Per ciascuno step del Funnel di conversione, potrai riguardarti le registrazioni video per vedere di persona cosa succede all'utente che abbandona il funnel in uno specifico punto.

 

#4 Abbandono dei form di contatto

Ti sei mai chiesto se i form di contatto che fai compilare ai tuoi utenti non siano un tantino lunghi o di difficile comprensione?

Con questo strumento potrai finalmente sapere se i tuoi form di contatto sono facili da compilare o se invece ci sono punti di difficile comprensione (che dovrai correggere).
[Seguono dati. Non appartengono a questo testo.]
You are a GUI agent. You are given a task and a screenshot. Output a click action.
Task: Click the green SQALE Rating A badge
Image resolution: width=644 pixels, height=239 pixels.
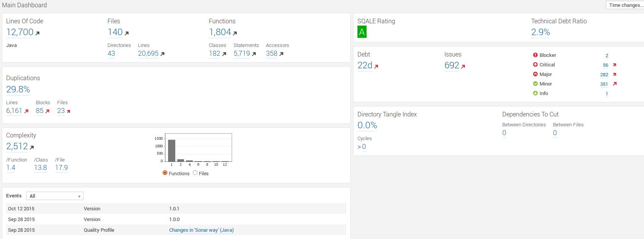362,32
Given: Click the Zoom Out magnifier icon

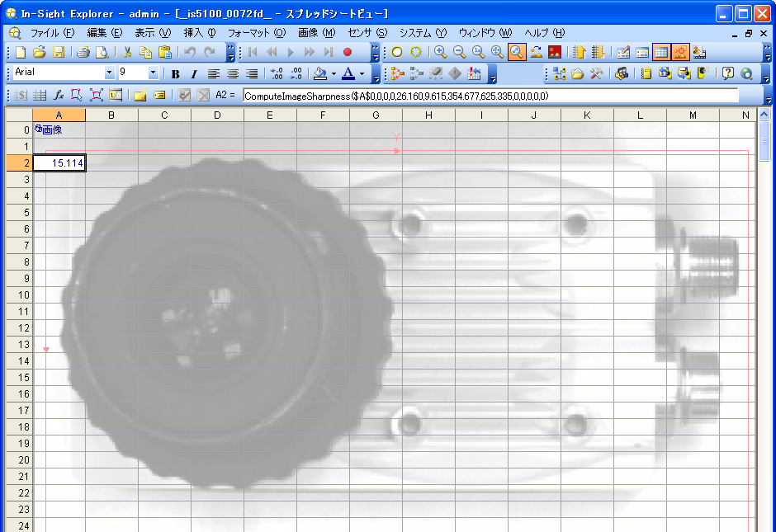Looking at the screenshot, I should 459,52.
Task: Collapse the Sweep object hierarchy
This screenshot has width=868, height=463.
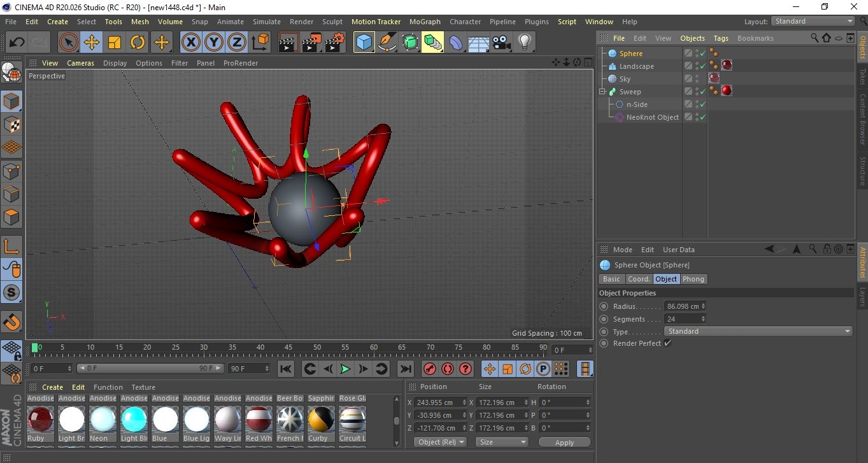Action: [602, 92]
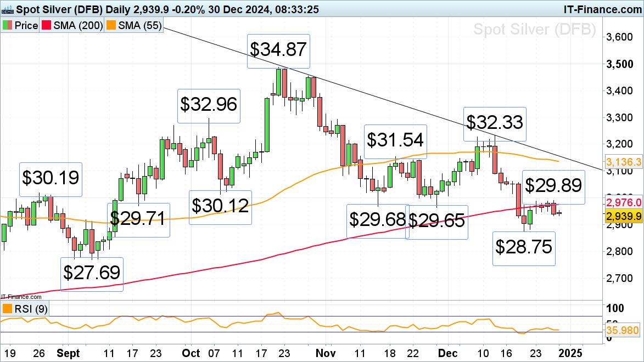This screenshot has width=644, height=362.
Task: Click the green-red Price legend icon
Action: pyautogui.click(x=8, y=26)
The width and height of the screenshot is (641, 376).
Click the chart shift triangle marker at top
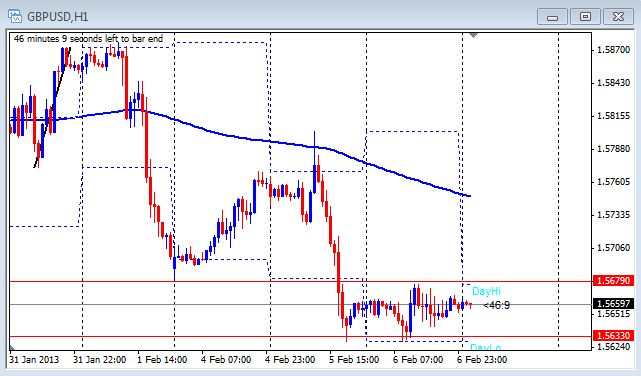[473, 36]
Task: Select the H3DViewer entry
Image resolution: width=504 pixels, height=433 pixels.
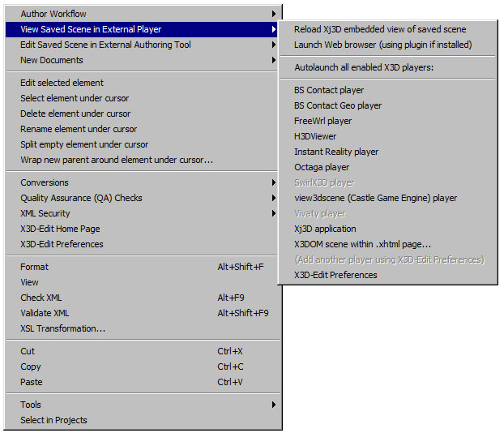Action: tap(315, 136)
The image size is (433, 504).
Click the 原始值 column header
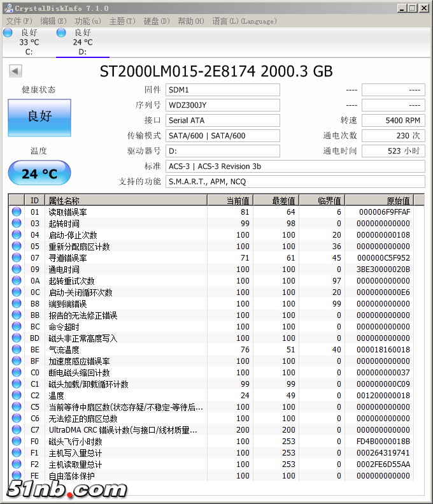click(379, 200)
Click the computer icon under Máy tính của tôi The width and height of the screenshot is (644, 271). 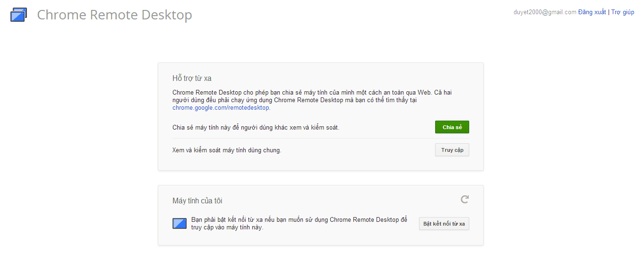180,223
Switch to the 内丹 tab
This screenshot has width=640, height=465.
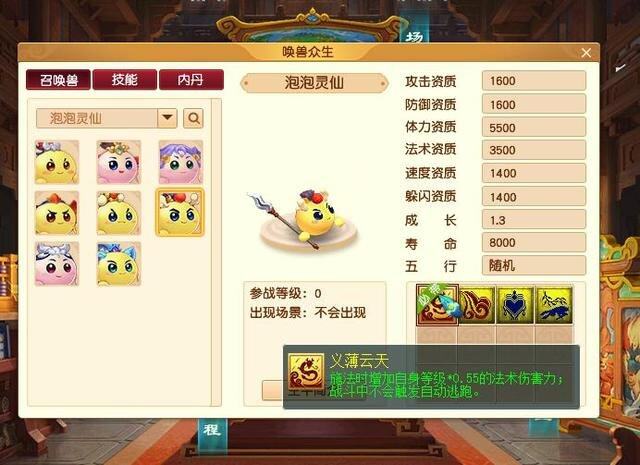(191, 80)
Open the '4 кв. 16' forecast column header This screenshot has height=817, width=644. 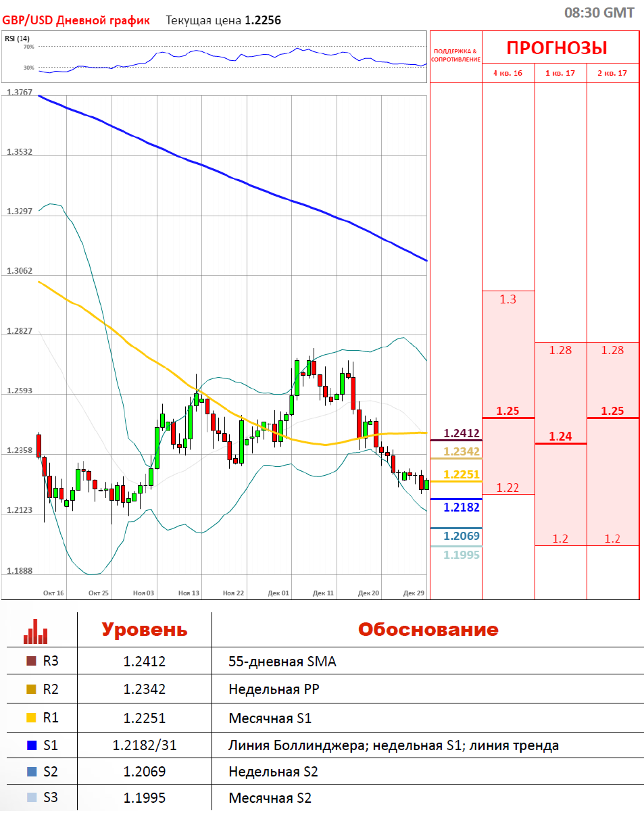tap(507, 73)
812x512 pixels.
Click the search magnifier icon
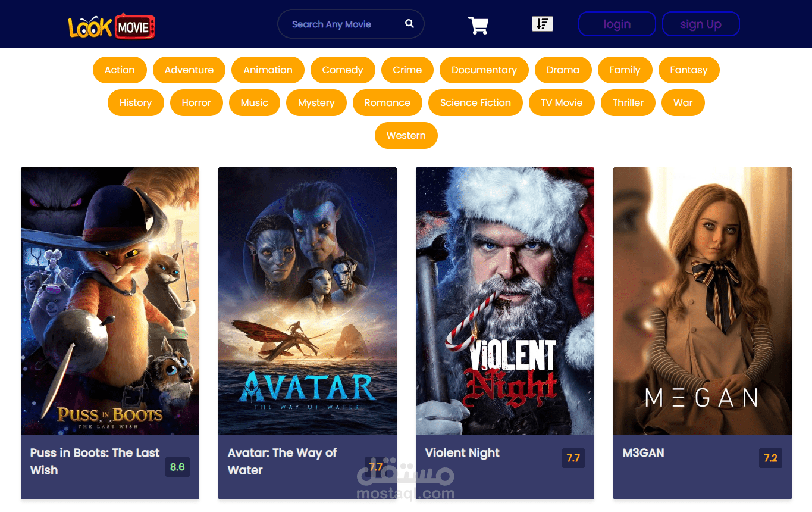(409, 23)
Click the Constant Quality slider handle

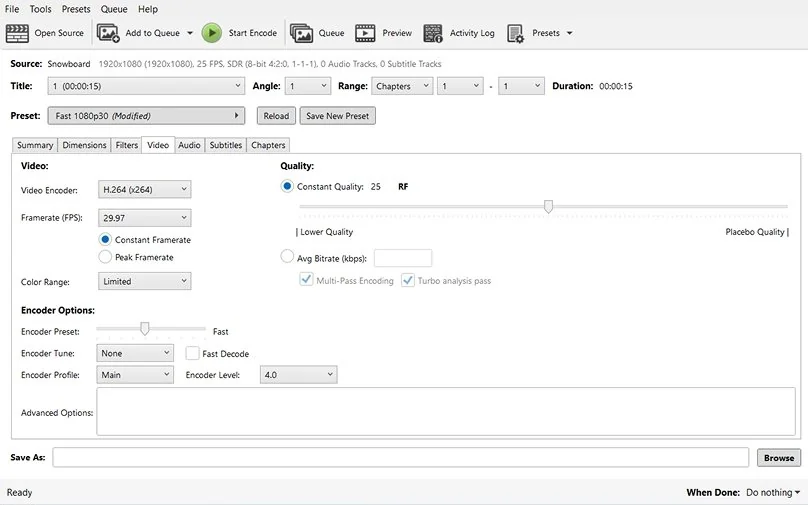548,207
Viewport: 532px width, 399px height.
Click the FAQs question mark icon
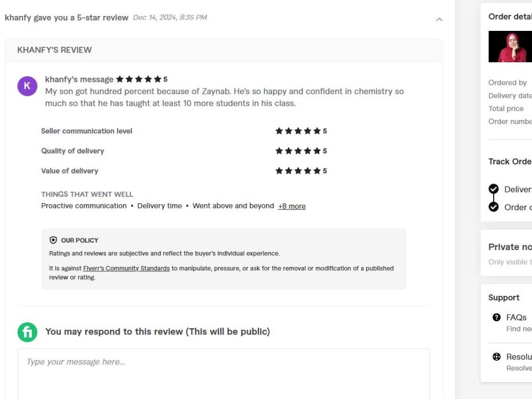(x=496, y=318)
Ti basterà inserire l'url della pagina che contiene il form in html e Hotjar ti identificherà i diversi passaggi che portano alla call to action, in una maniera molto simile a quanto avviene con i funnel di conversione:

 

#5 Sondaggi online

Un'altra utilissima funzione di Hotjar è il Feedback Pool, ovvero un mini sondaggio online che puoi decidere di far comparire a destra o sinistra dello schermo sulla base di specifiche azioni degli utenti (dopo X secondi, quando scrolla la pagina, su una determinata pagina).

I Feedback Pools ti serviranno per avere risposte specifiche su determinate questioni, come il grado di soddisfazione di un servizio, o proposte di miglioramento. Scegli domande chiare e prepara alcune risposte multiple.

 

Puoi anche creare domande a risposta generica, ma con la giusta attenzione. La massima libertà può essere utile in quanto potresti leggere risposte nuove a cui non avresti pensato. D'altra parte, gli utenti in genere non vogliono perdere tempo a pensare in autonomia, inoltre non riusciresti a raccogliere tutte le risposte libere in gruppi e creare delle statistiche.

 

Ecco un esempio di Feedback Pool che ho realizzato per avere una idea generale del grado di soddisfazione degli utenti:

sondaggi online

Raccogli almeno 100 risposte per avere un minimo di base statistica da cui partire per le tue future ottimizzazioni. Questi i risultati che ho ottenuto:

hotjar sondaggi online

In Hotjar sono presenti anche altre due funzioni, una per creare sondaggi più lunghi da inviare via mail ai tuoi clienti e l'altra per reclutare User Testers. Sono funzionalità con una utilità meno immediata che quindi non analizzerò in questa sede.

 

#6 Sondaggi Offline e Interviste telefoniche

Un altro consiglio è di usare i Sondaggi offline e le interviste telefoniche.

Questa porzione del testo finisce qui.